• Problema a resolver: Indique se cada afirmação abaixo está de acordo com o texto sobre goldcobra, respondendo sim ou não e citando literalmente as palavras do texto que o decidem. (a) O concerto no Tokyo aconteceu em Braga. (b) Em 2019 foram feitas duas digressões pelo país. (c) As ideias vocais gravadas ficam guardadas no telemóvel.

• Excerto do texto:
Estou a lembrar-me de um concerto que dei no Tokyo, em Lisboa. Com goldcobra já lá toquei duas vezes, mas o primeiro concerto foi especial - não só por ter sido o primeiro, mas por ver a casa composta e com uma energia incrível. Tirando isso, o primeiro concerto no Barhaus, em Braga, também foi especial. 2019 foi um ano preenchido de concertos, porque fiz duas digressões pelo país, o que permitiu avaliar as cidades em que goldcobra mexe mais, e cada concerto foi especial por isso. Já 2020 e 2021 foram anos muito pobres em termos de concertos, pelas razões que todos conhecemos.

Como é que se dá o processo criativo de goldcobra? O que tende a surgir primeiro, as letras ou as partes instrumentais?

Acontece tudo de forma muito natural e como um turbilhão, na verdade. Posso estar a compor ou a trabalhar num beat, e a letra vir a seguir; com o surgimento dos smartphones, a coisa tornou-se muito mais prática: rapidamente gravo algumas ideias vocais, que ficam guardadas no telemóvel até que mais tarde vou buscar para trabalhá-las por cima de algumas composições que tenha ou que algum produtor amigo me possa apresentar. Depende muito do feeling do momento. Há realmente muitas coisas escritas, e outras gravadas, às quais eu mais tarde regresso para compor.


“JUNO”, o mais recente tema de goldcobra, marca a estreia do lírico em português. O que motivou essa viragem?

• Dados apresentados:
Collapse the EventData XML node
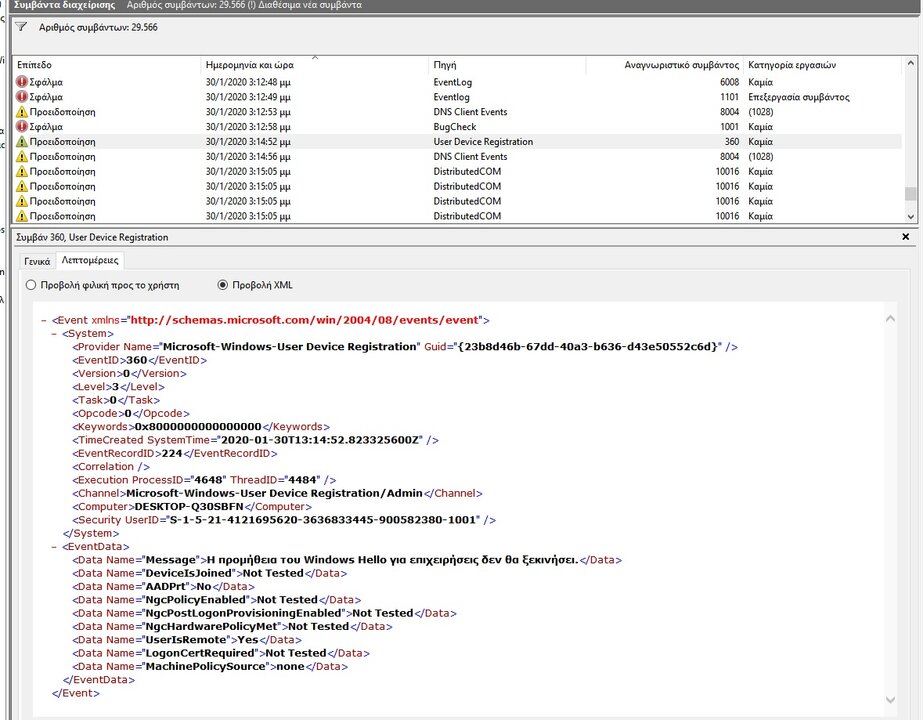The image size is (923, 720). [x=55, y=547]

...

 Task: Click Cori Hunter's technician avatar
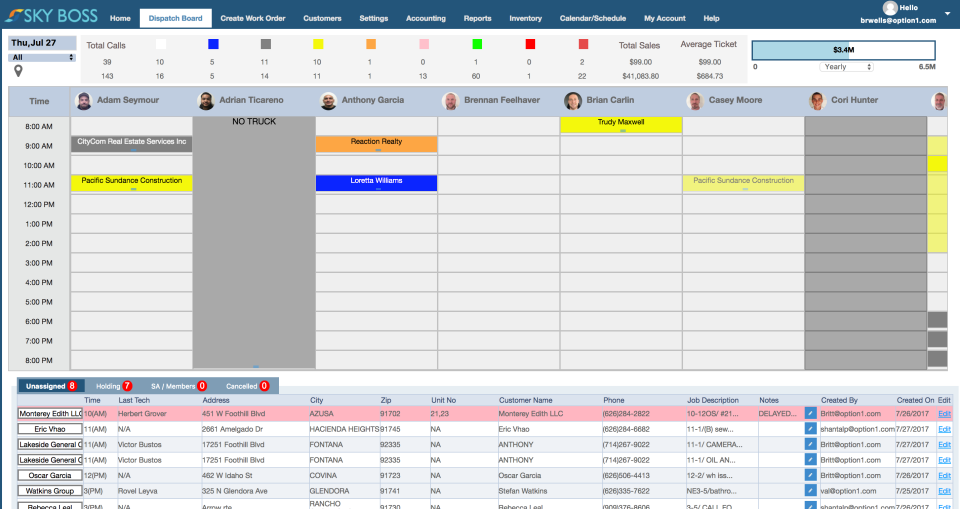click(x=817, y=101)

• Resposta esperada:
(a) Não: "um concerto que dei no Tokyo, em Lisboa".
(b) Sim: "fiz duas digressões pelo país".
(c) Sim: "rapidamente gravo algumas ideias vocais, que ficam guardadas no telemóvel".